I’m a few months into my new job and have decided to get aggressive and more serious about my saving. Previously it had been difficult for me to truly allocate money into my savings. Now I have a 401(k), money from each paycheck to save, and a diversified pool of funds. I’ve made a few moves over the past month or so to get serious about growing my wealth, including signing up for new investment banking services, and compiling a chart/graph of my net worth.

My current diversification:

  • Primary checking - Chase
  • Primary savings - Chase
  • Secondary checking - Simple
  • 401(k)
  • Robinhood Equities Investing
  • Betterment Brokerage

Basic use cases for each:

  • Primary checking/savings: where direct deposit goes from employment checks, checking used for bills/credit card payments, savings will be capped at a comfortable level for emergencies.
  • Secondary checking: small portion of each paycheck goes here for non-essential spending.
  • 401(k): retirement fund, currently at 4% contribution to Roth post-tax IRA.
  • Robinhood: used for short-term investing of equities.
  • Betterment: newest addition to the pool, this is for long-term wealth growth. It is an automatically managed, diversified portfolio. The goal is to deposit at least $500 per month, possibly more when I am comfortable with my savings.
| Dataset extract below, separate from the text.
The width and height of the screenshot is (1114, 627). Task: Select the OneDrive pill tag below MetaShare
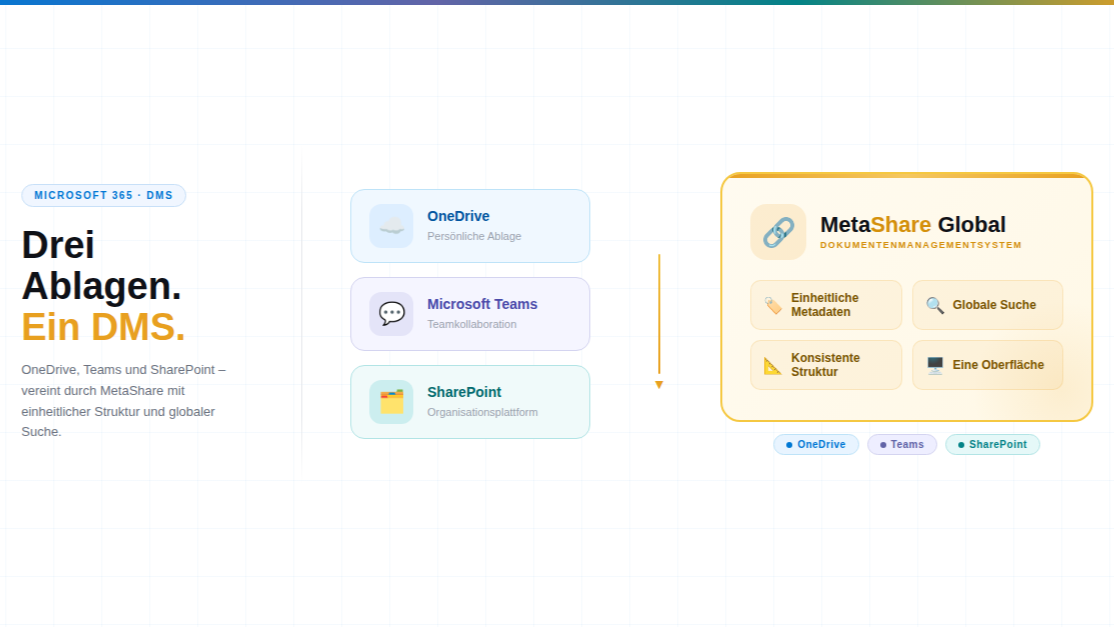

The idea here is to have a number of buckets that I can contribute to on a regular basis, all with varying levels of risk/return. It became increasingly obvious to me that I needed to let the majority of my money sit somewhere where it will grow, and that is not a savings account. Once I have my savings at a comfortable spot, most of the money I make each month will be going straight into my retirement/investing/brokerage accounts.

I might even give updates on my net worth, as I’ve seen on another blog about personal finance, but I don’t have the guts yet :)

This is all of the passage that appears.